The name Aston derives from the Old English ēasttūn meaning 'east settlement'. The affix Somerville derives from the Somerville family, who held land in the village in the 13th century.

Historically, the Aston Somerville Village has consisted of three individual farms (originally known as the Lower, Middle and Upper Farms), albeit they have usually been farmed as one estate (most notably attributed to the Crowther Family in the 19th century).

St Mary's Church is a grade I listed building dating from the 13th century.

===War memorials===
The following names appear on the Village's war memorial in St.
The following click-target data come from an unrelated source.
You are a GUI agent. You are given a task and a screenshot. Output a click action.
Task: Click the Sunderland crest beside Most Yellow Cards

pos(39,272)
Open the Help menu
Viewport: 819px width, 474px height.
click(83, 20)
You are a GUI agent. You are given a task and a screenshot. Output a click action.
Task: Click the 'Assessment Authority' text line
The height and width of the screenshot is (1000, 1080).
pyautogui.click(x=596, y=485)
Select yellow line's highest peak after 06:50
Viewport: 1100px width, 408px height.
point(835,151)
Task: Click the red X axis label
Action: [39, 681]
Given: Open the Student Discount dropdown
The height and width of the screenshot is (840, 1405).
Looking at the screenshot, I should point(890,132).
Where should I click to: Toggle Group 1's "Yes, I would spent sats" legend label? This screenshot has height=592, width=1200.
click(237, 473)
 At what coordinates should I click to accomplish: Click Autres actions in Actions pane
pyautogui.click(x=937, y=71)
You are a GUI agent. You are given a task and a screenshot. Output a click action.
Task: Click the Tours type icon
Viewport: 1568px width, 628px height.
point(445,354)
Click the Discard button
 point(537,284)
Mary's Church:
- Percy Baverstock
- Earnest Stock Dale
- Gerald Haines - who is also commemorated on the Broadway War Memorial
- George Frederick Hoddinot - "Fell at Damery" (also recorded on a tombstone)
- James Pay
- Alfred Perkins
- Leonard Pitman

Recorded on another gravestone in the Churchyard is another World War I casualty:
- Henry West KRR "Missing at Langemarch"
The sole World War II casualty recorded is:
- Geoffrey Norman Wilson (son of Lt Col D.D. Wilson)

===Marriage records===
As of July 2012, information on marriages in Aston Somerville that occurred between 1700 and 1812 is available on the internet.

===1994 Harrier crash===

On 14 January 1994, Harrier ZD349 crashed, which killed the American pilot, from RAF Wittering, Captain Brenden Hearney (26 March 1964 - 1994), aged 29. He may have stayed in his aircraft, to avoid hitting a school, and did not eject. The wreckage was over two or three fields. His father was General Richard D. Hearney. Brenden had studied Engineering at the University of Southern California, where he was part of the Skull and Dagger (honor society).